- [Data to examine]:
_ _ _ _ _ _ _

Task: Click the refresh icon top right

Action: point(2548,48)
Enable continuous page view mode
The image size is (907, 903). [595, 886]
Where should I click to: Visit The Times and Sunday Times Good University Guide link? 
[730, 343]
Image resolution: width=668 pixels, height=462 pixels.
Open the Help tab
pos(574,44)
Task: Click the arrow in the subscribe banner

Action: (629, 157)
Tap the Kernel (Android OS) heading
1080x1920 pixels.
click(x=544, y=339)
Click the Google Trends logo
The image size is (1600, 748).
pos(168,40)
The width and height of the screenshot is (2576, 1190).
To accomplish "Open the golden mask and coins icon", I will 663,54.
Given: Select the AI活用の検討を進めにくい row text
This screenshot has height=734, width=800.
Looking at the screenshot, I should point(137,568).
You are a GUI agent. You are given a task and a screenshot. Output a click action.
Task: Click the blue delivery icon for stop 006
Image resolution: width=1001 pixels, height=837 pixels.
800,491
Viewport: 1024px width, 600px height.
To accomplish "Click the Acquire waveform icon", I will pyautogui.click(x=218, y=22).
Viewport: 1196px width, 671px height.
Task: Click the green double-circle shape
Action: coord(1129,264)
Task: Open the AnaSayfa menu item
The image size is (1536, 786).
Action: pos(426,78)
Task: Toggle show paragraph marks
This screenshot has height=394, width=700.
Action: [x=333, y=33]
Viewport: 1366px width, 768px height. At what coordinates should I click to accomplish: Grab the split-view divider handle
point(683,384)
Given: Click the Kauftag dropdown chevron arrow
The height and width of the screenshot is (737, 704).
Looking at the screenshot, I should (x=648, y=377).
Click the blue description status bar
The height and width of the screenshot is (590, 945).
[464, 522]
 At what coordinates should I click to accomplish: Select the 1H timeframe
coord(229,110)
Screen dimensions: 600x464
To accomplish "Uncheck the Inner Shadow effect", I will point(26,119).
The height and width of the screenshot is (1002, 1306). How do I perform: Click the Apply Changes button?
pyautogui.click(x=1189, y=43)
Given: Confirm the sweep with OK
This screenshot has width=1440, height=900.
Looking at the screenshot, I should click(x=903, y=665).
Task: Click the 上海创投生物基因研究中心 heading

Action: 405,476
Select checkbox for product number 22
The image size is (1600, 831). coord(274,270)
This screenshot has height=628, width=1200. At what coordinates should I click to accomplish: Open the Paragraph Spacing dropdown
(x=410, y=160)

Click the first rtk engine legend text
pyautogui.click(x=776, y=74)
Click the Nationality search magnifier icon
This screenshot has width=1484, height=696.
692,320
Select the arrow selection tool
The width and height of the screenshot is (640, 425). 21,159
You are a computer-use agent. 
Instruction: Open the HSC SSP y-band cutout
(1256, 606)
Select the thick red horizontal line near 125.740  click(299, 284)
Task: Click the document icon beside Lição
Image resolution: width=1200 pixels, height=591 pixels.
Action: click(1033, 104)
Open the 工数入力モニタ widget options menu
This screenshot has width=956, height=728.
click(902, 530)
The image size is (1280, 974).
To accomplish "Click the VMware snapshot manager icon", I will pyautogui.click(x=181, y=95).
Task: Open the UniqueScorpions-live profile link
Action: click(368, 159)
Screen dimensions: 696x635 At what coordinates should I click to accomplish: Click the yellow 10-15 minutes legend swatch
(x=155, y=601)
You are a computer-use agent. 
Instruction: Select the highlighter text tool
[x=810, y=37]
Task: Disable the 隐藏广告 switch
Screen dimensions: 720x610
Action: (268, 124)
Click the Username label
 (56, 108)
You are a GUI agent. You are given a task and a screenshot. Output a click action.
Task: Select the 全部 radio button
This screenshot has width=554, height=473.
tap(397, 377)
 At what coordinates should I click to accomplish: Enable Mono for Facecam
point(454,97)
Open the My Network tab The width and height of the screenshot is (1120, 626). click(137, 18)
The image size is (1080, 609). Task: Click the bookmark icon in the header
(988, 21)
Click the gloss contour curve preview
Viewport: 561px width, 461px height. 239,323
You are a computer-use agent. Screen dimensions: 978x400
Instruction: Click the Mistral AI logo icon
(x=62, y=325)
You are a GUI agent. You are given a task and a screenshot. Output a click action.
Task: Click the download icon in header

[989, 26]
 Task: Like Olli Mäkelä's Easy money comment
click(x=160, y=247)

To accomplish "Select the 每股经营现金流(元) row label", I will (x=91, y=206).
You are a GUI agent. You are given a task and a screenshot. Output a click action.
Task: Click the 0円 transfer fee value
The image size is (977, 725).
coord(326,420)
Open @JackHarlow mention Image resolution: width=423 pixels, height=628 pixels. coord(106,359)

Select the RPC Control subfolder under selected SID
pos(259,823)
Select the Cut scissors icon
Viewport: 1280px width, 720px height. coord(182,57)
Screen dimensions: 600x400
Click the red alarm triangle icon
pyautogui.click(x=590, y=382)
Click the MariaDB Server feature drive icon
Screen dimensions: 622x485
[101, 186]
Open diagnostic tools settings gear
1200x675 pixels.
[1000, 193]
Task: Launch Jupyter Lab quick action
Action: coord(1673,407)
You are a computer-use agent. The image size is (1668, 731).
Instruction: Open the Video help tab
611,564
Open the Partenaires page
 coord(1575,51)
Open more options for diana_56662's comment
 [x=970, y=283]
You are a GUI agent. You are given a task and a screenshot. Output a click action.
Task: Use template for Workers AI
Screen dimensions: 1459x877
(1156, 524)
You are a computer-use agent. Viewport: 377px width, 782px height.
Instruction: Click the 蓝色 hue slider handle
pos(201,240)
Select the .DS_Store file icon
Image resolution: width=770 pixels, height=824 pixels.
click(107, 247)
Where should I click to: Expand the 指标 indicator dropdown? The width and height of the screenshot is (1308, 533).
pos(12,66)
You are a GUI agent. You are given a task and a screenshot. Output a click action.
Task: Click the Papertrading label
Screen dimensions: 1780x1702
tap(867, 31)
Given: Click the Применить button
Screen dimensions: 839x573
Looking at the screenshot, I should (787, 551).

_ _ _ _ _ _ _

- [Exercise goal]:
One number only, please: the count of lines in the data that hold the word "computer".

- [Worked solution]:
5